**TRAVAIL DEMANDÉ:**
1. D'après le bulletin, à quelle date le général Salan a-t-il fait sa déclaration lors de son procès ?
2. Reproduisez fidèlement un passage du bulletin : partez des mots « Disparition du Colonel » et arrêtez-vous après « du général Navarre. ».
3. Rédigez la suite du bulletin consacré au don du dossier de la défense du général Salan, en reprenant après sa dernière phrase.

═════ TEXTE ═════

BULLETIN 2

BULLETIN 2

Don à l’association

Dossier de la défense de Me Tixier-Vignancour au procès du Général Salan

Disparition du Général Nguyen Van Hinh

Disparition du Colonel Argoud

Biographie de Jean Letourneau

Don à l’association

Maître Olivier Sers, qui ne se contente pas d’être un avocat de grand talent mais qui est aussi le traducteur jubilatoire des poésies de Catulle, des Satires de Juvénal et du Satiricon de Pétrone (publiés aux Editions « Les Belles Lettres »), a fait don à notre association du dossier de la défense du général Salan constitué par Me Tixier-Vignancour à l’occasion de son procès. Ce dossier contient des pièces uniques, à commencer par le manuscrit de la déclaration du général à son procès, le 16 mai 1962, suivi de trois versions dactylographiées pour arriver au texte final. S’y trouvent plusieurs lettres, dont celles du général Faure confirmant avoir reçu Knecht à la fin de 1956 envoyé par Michel Debré (affaire du bazooka), du colonel Château-Jobert commandant l’OAS Est-Algérie, du général Navarre.

═════ DONNÉES FOURNIES ═════

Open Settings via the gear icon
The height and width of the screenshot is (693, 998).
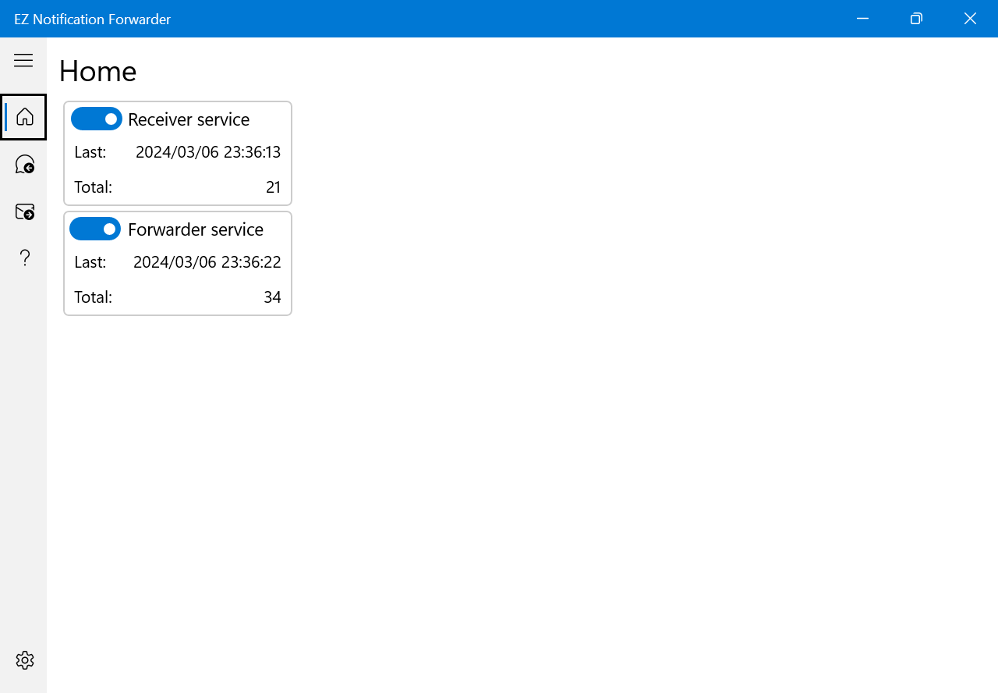point(24,660)
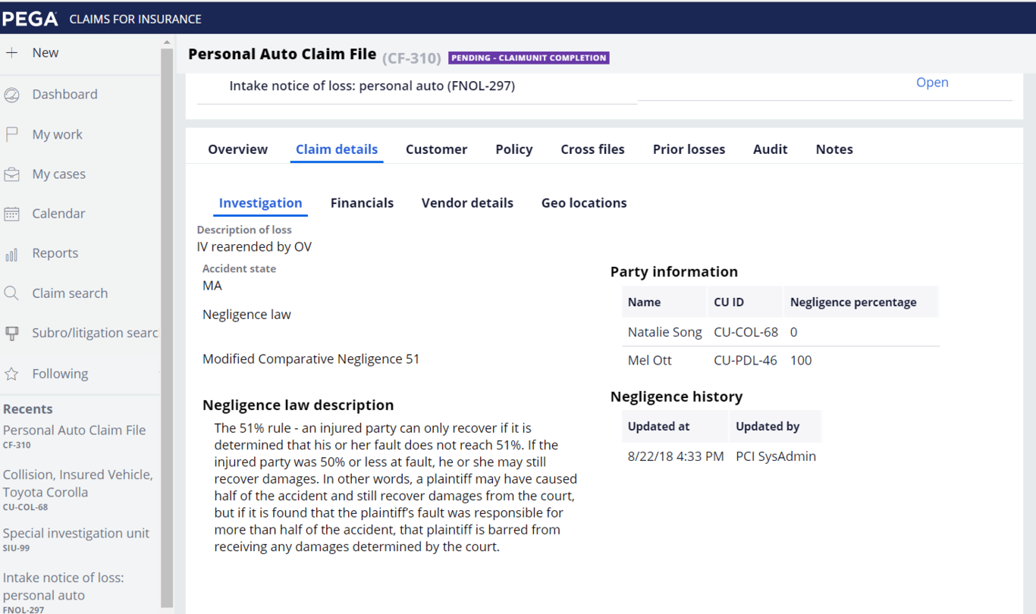Screen dimensions: 1036x614
Task: Switch to the Financials sub-tab
Action: click(362, 203)
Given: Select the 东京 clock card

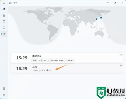Looking at the screenshot, I should click(67, 68).
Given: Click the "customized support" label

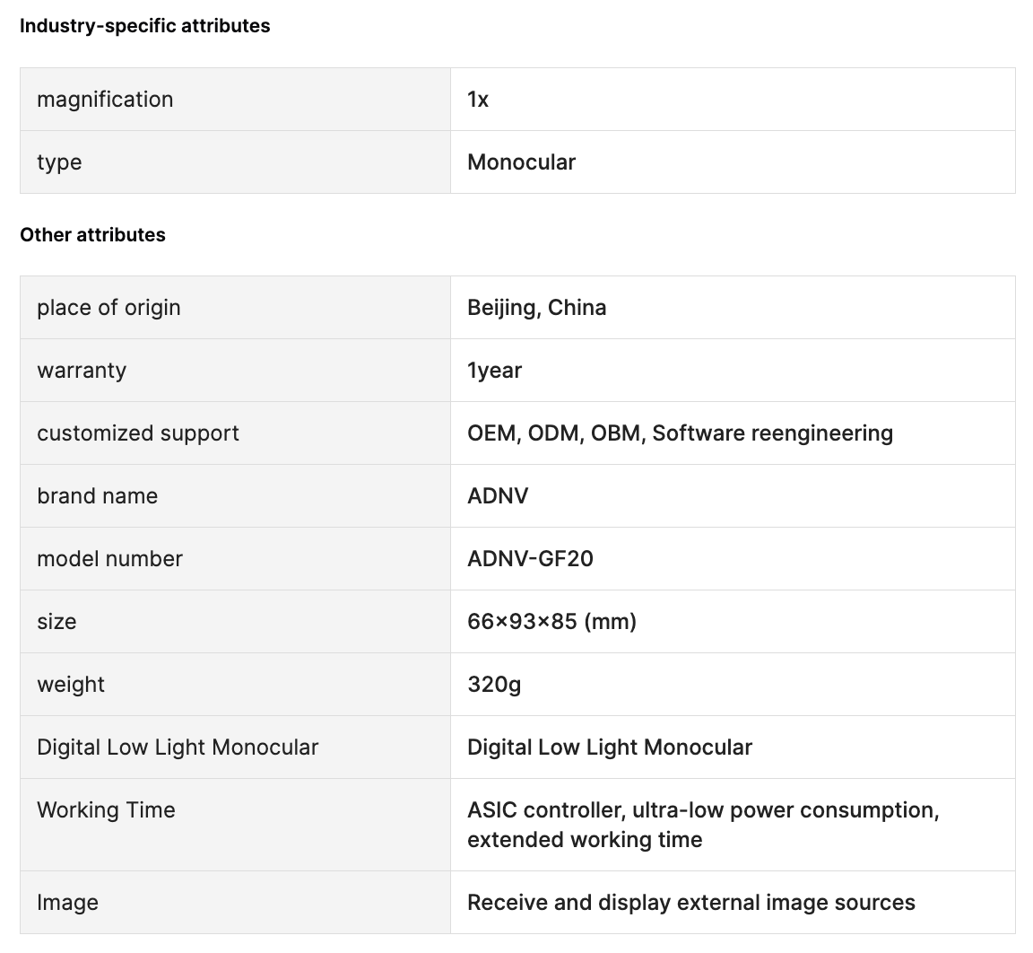Looking at the screenshot, I should (138, 433).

═════

**RÉSULTATS ATTENDUS:**
1. Le 16 mai 1962.

2.
Disparition du Colonel Argoud

Biographie de Jean Letourneau

Don à l’association

Maître Olivier Sers, qui ne se contente pas d’être un avocat de grand talent mais qui est aussi le traducteur jubilatoire des poésies de Catulle, des Satires de Juvénal et du Satiricon de Pétrone (publiés aux Editions « Les Belles Lettres »), a fait don à notre association du dossier de la défense du général Salan constitué par Me Tixier-Vignancour à l’occasion de son procès. Ce dossier contient des pièces uniques, à commencer par le manuscrit de la déclaration du général à son procès, le 16 mai 1962, suivi de trois versions dactylographiées pour arriver au texte final. S’y trouvent plusieurs lettres, dont celles du général Faure confirmant avoir reçu Knecht à la fin de 1956 envoyé par Michel Debré (affaire du bazooka), du colonel Château-Jobert commandant l’OAS Est-Algérie, du général Navarre.

3.
S’y trouvent également des notes écrites par Thierry Maulnier, d’une lumineuse évidence sur les raisons de la révolte d’hommes comme le général Salan. De nombreux autres documents, tous d’intérêt, constituent ce dossier, en particulier la copie des cotes de plaidoirie de Me Tixier-Vignancour (l’original a été remis par René et Eliane Tixier-Vignancour accompagnés d’Olivier Sers et d’Albert Vignoles aux Archives de l’ordre des avocats de Paris) qui permet de se rendre compte comment Me Tixier-Vignancour a bâti sa plaidoirie qui restera dans l’histoire comme un sommet de l’art de la défense. Comme le lui avait écrit le doyen de l’ordre en 1963, Léonce Bertrand : « …une plaidoirie où tout à la fois se trouvent réunis un exposé aussi clair, une argumentation aussi habile, une diction aussi parfaite sans une reprise, sans un mot en porte à faux, sans une violence dans les passages les plus chaleureux. Qualité rare… » 

Nous publions ci-après certains des documents constitutifs de ce dossier :

  • la première page du manuscrit de la déclaration du général Salan à son procès
  • le premier feuillet des notes de Maître Tixier-Vignancour  pour sa plaidoirie
  • une lettre du colonel Château-Jobert, commandant l’OAS Est-Algérien
  • une lettre du général Faure, alors incarcéré à la maison d’arrêt de La Santé
  • une lettre du général Navarre, successeur de Salan en Indochine
  • une transcription des notes de Thierry Maulnier    

Première page du manuscrit de projet de déclaration du général Salan à son procès. On sait qu’à la suite de cette déclaration, le général Salan garda le silence durant tout le procès : « Je ne dois des comptes qu’à ceux qui souffrent et meurent pour avoir cru en une parole reniée et à des engagements trahis. Désormais, je garderai le silence ».

Première page des notes de Maître Jean-Louis Tixier-Vignancour destinées à sa plaidoirie

Lettre du colonel Château-Jobert du 19 mai 1962 (à laquelle est jointe une instruction de l’OAS, zone de Bône) dans laquelle il rend hommage au général Salan qui a pris toutes ses responsabilités au début de son procès. Il indique que celui-ci avait interdit formellement toute « ratonnade ». L’instruction jointe, destinée aux responsables des secteurs « ville », à l’occasion du cessez-le-feu, reprend  cette interdiction.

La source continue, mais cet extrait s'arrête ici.